Much of the excitement stemmed from unusual casting that sees the leading men swap roles each night - with Benedict Cumberbatch as The Creature and Jonny Lee Miller as Victor Frankenstein one night before alternating the next and then back again. Danny Boyle also directs, hot on the heels of hit films 127 Hours and Slumdog Millionaire, to complete an all-star line-up.

A naked and blood covered Cumberbatch bursts onto stage from a pod-like womb as The Creature, in the 10minute long opening birth scene I saw - a twitching ultra-flexed, over-tensed, convulsive homage to deformed physicality. It is uncomfortable to watch - one couple walked out!

From birth to tentative first steps, The Creature goes on to discover the sun, food, music and education, but when he is rejected all hell breaks loose and arson, child murder, body snatching and the terrors of science are unleashed as The Creature and his creator Victor Frankenstein become locked in a battle of wills, a nihilistic walk of hatred to the ends of the earth.
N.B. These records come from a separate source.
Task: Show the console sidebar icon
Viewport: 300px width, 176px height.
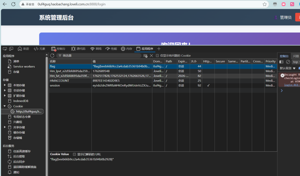Action: 282,62
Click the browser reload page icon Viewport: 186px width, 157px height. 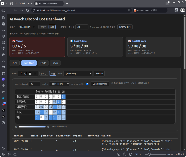point(28,10)
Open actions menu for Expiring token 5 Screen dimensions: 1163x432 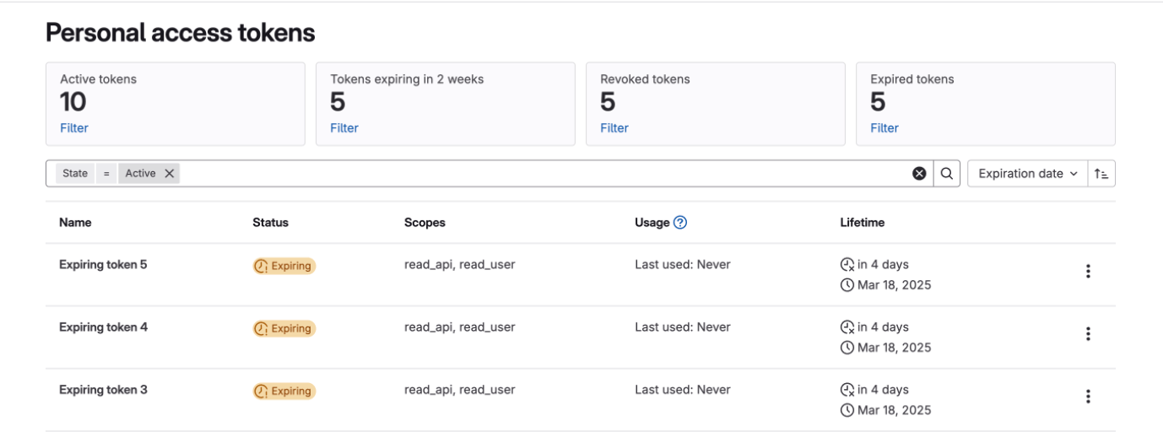(x=1088, y=272)
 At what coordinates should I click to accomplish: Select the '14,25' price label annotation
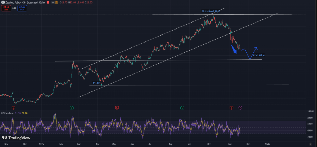click(96, 82)
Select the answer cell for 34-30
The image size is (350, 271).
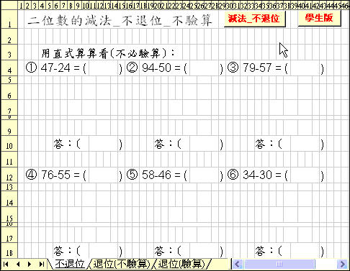305,175
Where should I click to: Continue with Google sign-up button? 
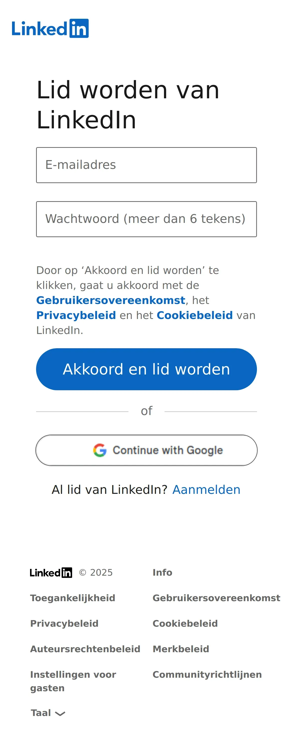click(x=146, y=450)
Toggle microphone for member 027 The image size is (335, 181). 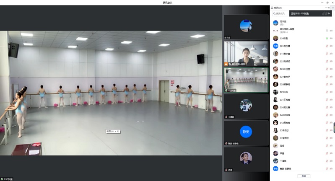click(326, 77)
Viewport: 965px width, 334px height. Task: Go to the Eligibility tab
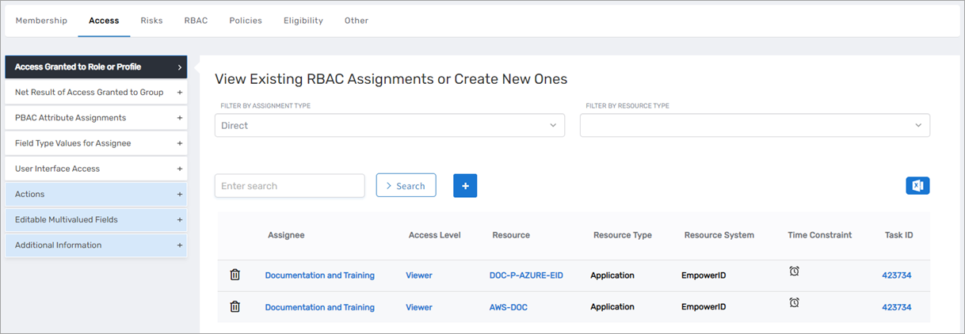click(x=303, y=21)
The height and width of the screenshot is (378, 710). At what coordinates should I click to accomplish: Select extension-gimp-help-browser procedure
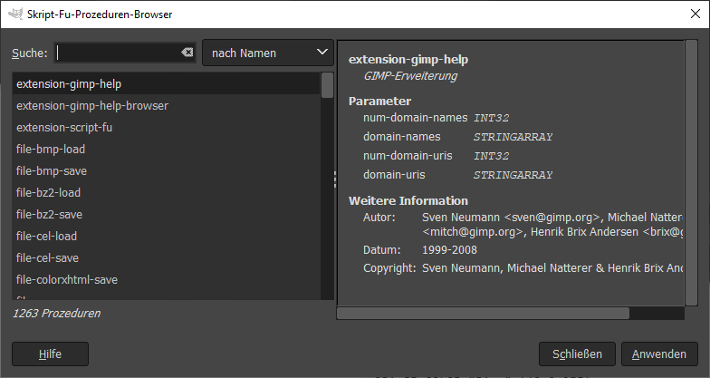(92, 106)
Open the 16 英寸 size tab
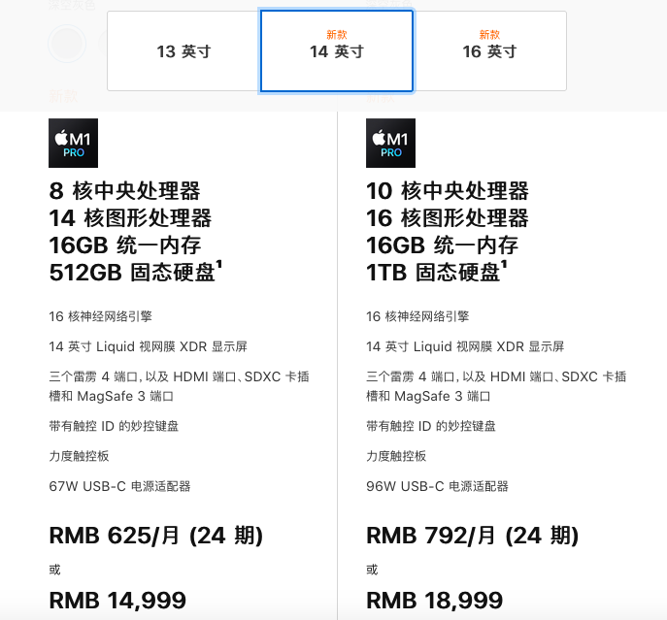The height and width of the screenshot is (620, 667). [489, 51]
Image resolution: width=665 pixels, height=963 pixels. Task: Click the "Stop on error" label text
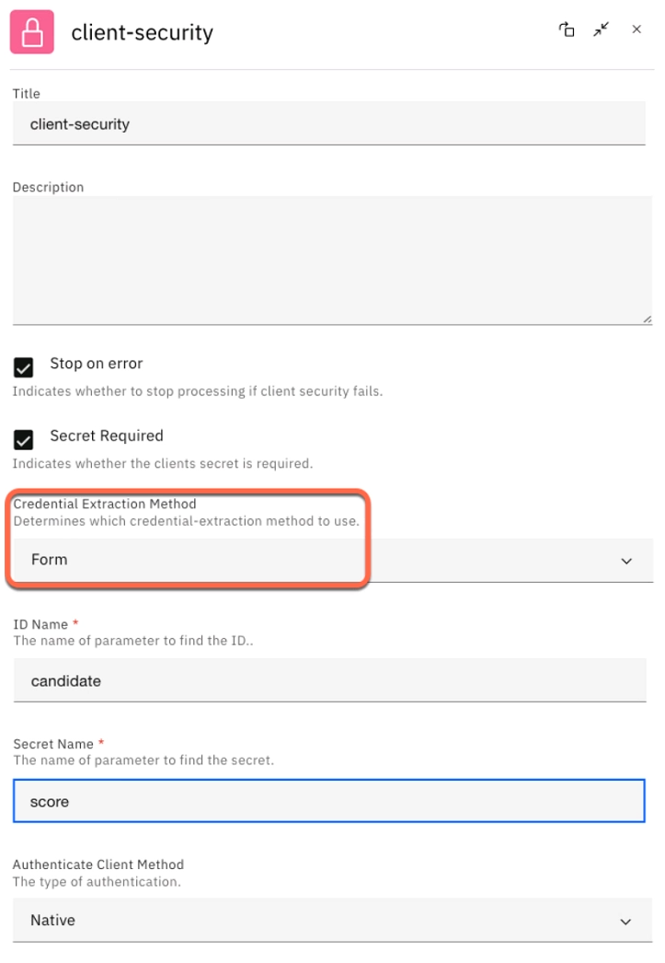click(x=97, y=364)
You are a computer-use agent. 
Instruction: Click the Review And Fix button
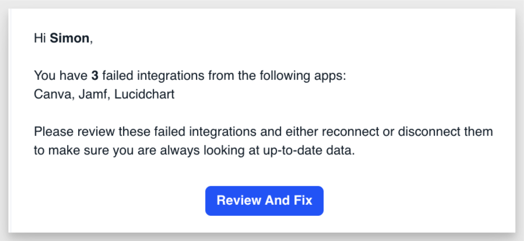264,201
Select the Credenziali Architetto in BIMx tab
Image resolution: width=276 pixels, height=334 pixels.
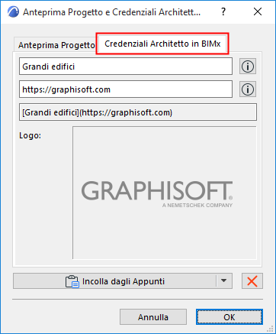point(162,44)
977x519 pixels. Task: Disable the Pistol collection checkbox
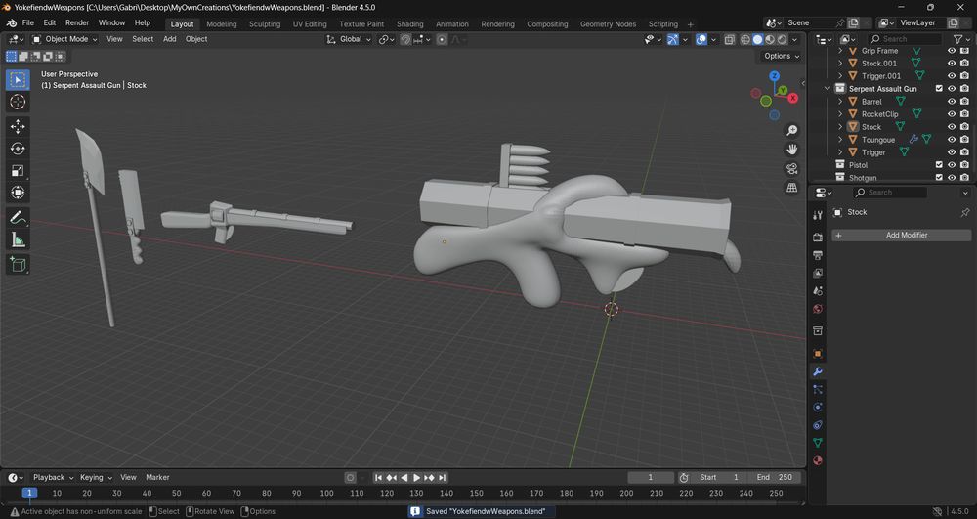point(939,165)
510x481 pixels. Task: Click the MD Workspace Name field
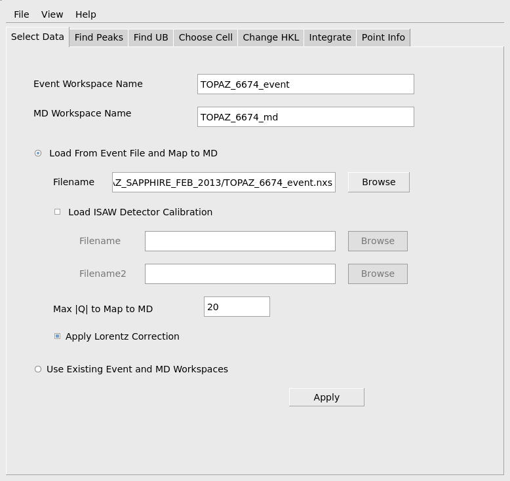tap(305, 117)
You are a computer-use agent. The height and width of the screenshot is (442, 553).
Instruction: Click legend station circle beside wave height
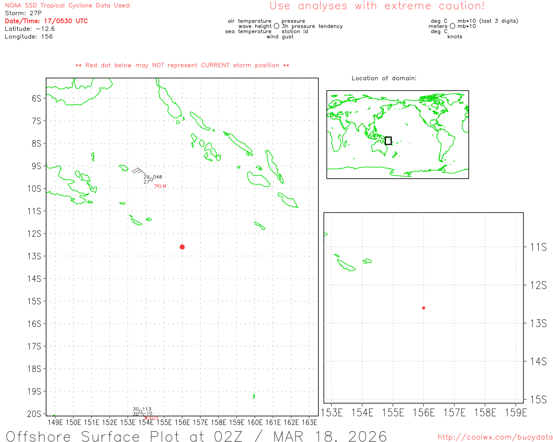pos(277,26)
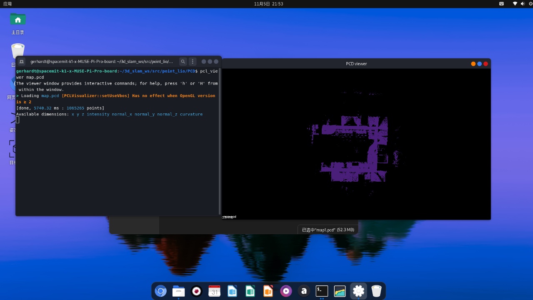533x300 pixels.
Task: Launch LibreOffice Writer from the dock
Action: coord(232,291)
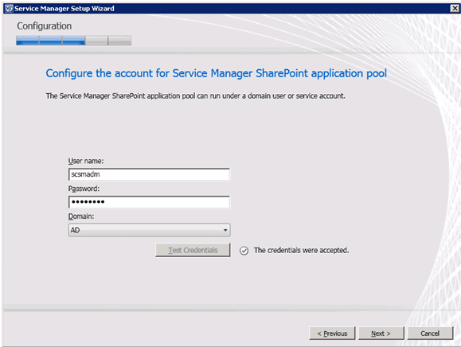The image size is (461, 347).
Task: Close the Setup Wizard window
Action: click(455, 8)
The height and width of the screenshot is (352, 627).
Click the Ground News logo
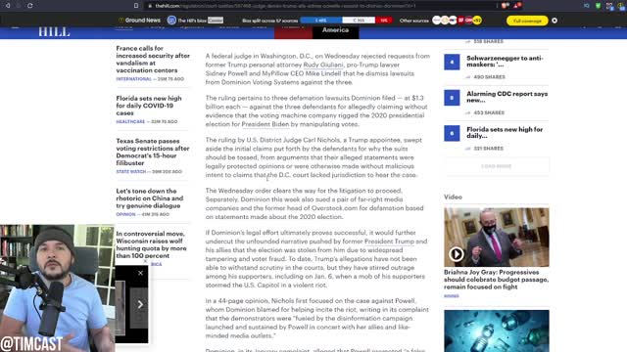click(x=139, y=20)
Cumberbatch is intense as The Creature and Lee Miller every bit the dashing egotist scientist and both are compelling, although the roles would be more naturally cast the other way around. The set and Boyle’s direction are full of the visual theatrics of gothic fantasy. The horrifying potential of science is realised most intensely as a steam train, a mass of metal and limbs merged into one almighty machine, fires onto the stage. And a beautiful shard of lightbulbs suspended from the ceiling sends out schisms of light, a dagger of blinding fluorescence warning of the potential of electricity.

Frankenstein is not always easy to watch. The script is, at times, worthy and sluggish. It footnotes the great ideas of the romantic age – reason and enlightenment, the sublime and sentimentality - without cohesively working them into the drama. But it doesn’t really matter as the acting, set and direction are all thrilling, sparking with terrifying force.

* Showing at the National Theatre, Olivier Theatre, in the South Bank, SE1, until Sunday, April 17.